= Problem to work on =
All of the entries should be returned without a single change.

═════ The records ═════

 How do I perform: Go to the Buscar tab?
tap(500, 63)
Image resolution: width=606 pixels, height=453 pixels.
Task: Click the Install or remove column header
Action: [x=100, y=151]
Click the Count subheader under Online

═════

= Answer section =
 How do I perform: Go to the Buscar tab?
tap(500, 63)
Image resolution: width=606 pixels, height=453 pixels.
Task: Click the Install or remove column header
Action: [x=100, y=151]
Click the Count subheader under Online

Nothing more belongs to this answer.